- _What you need to do_: Copy out, word for word, the lines of the entries from the one containing "You are a GUI" up to and including the one containing "pyautogui.click(x=104, y=152)".

- _Records for this task_:
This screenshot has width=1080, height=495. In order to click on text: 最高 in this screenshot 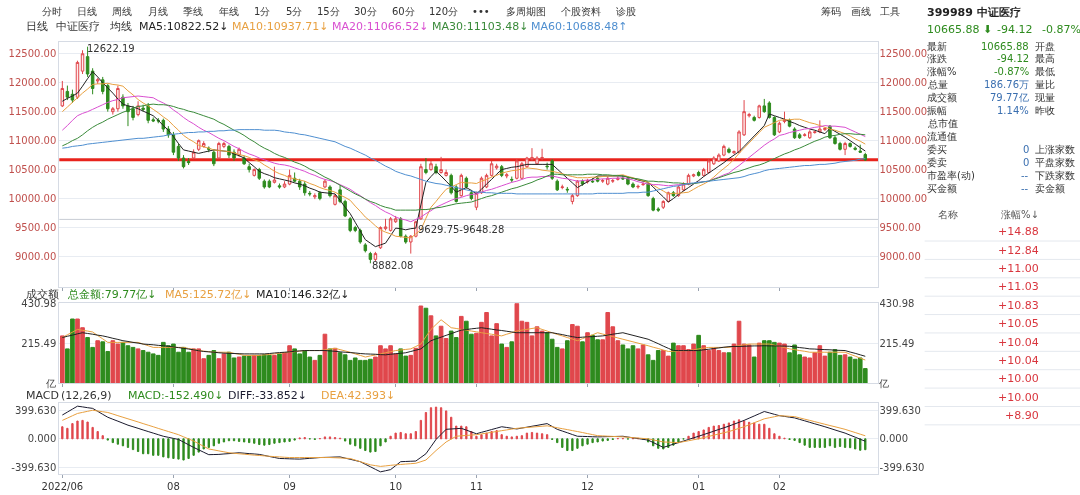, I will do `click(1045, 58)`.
* * *
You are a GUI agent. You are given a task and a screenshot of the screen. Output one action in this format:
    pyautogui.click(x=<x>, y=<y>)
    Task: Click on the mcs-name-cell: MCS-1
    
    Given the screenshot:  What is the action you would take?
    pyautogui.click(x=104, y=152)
--
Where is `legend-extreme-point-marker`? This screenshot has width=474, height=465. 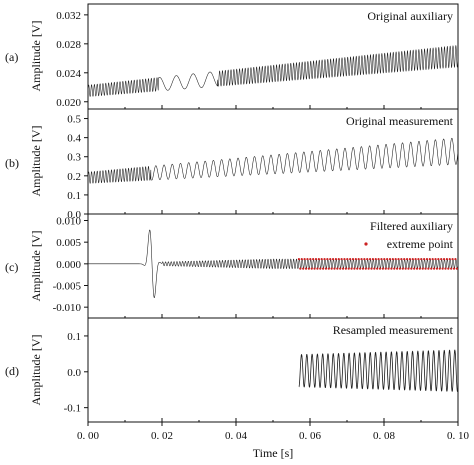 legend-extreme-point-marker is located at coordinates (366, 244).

- _Exercise answer_:
You are a GUI agent. You are given a task and a screenshot of the screen. Output one action in this format:
    pyautogui.click(x=<x>, y=<y>)
    Task: Click on the mcs-name-cell: MCS-1
    
    Given the screenshot:  What is the action you would take?
    pyautogui.click(x=104, y=152)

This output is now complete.